### Data records:

- - -

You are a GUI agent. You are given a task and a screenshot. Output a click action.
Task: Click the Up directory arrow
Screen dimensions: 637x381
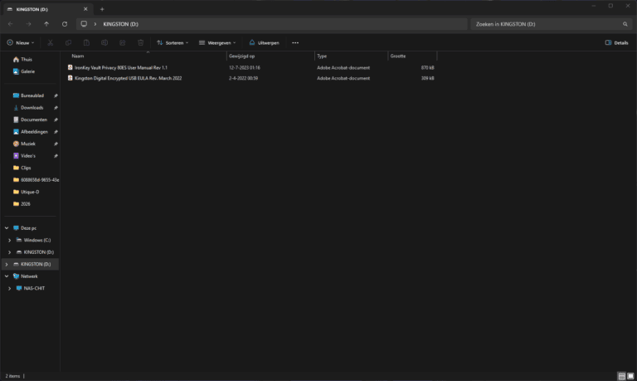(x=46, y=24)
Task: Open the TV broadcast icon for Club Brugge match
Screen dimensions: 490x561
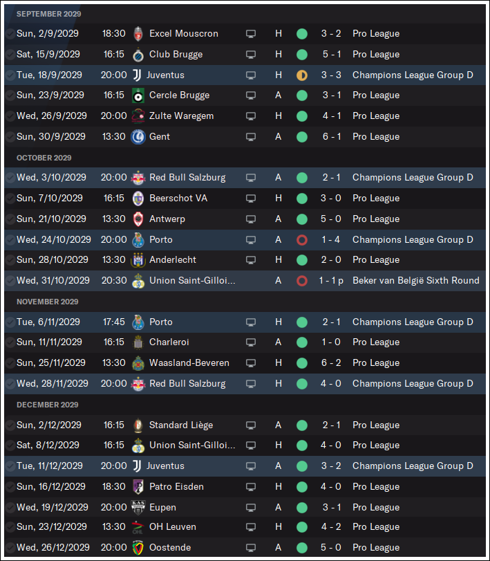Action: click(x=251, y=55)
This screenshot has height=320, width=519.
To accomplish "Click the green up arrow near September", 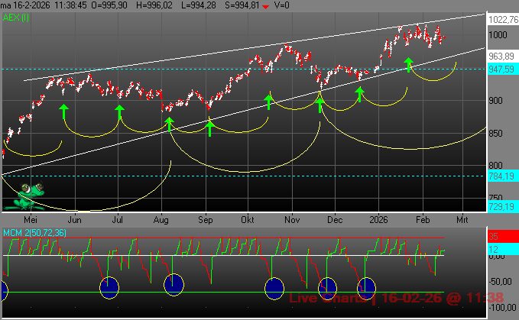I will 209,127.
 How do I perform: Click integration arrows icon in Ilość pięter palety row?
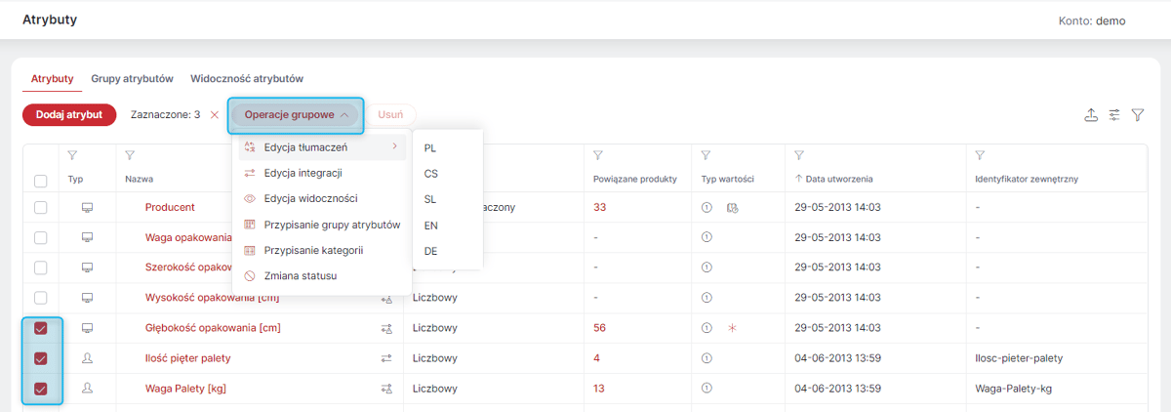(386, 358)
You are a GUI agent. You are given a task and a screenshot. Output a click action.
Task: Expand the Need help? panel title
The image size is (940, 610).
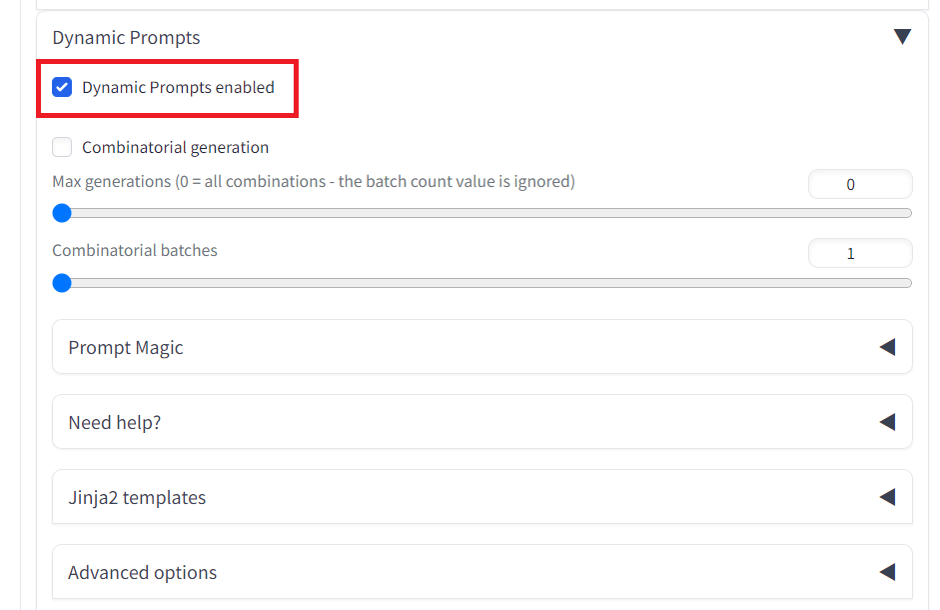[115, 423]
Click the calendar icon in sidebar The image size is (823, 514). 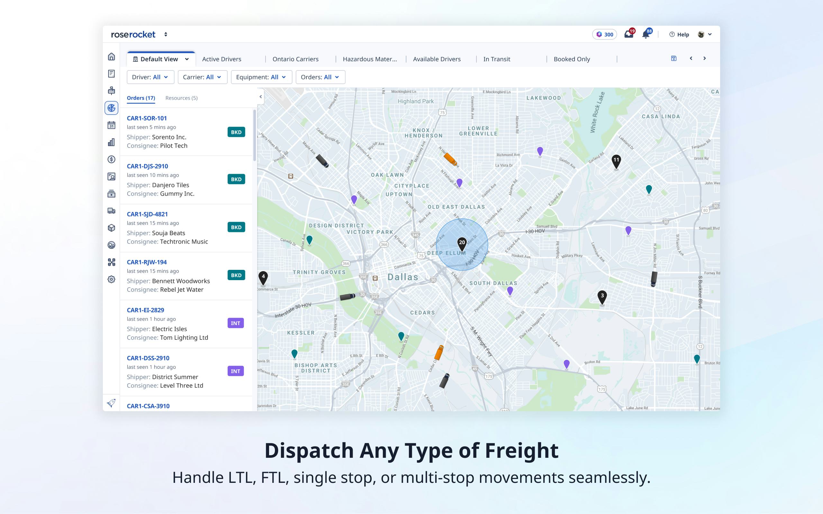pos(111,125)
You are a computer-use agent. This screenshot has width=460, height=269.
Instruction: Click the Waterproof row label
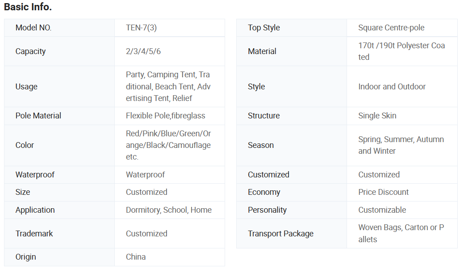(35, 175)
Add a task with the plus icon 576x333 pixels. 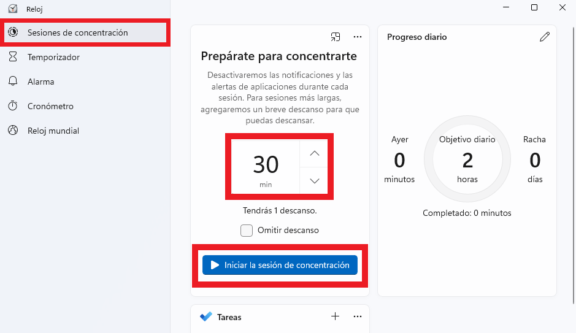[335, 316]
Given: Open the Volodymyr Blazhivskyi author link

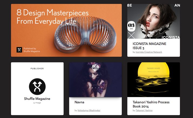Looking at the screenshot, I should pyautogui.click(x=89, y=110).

- - -

### Exercise goal:
Extract each line of the records above that contains the word "height". Reproduce those lines in full, in the order in which they occur.

### Task solution:
This screenshot has height=320, width=519.
You are a computer-use agent. This screenshot has width=460, height=269.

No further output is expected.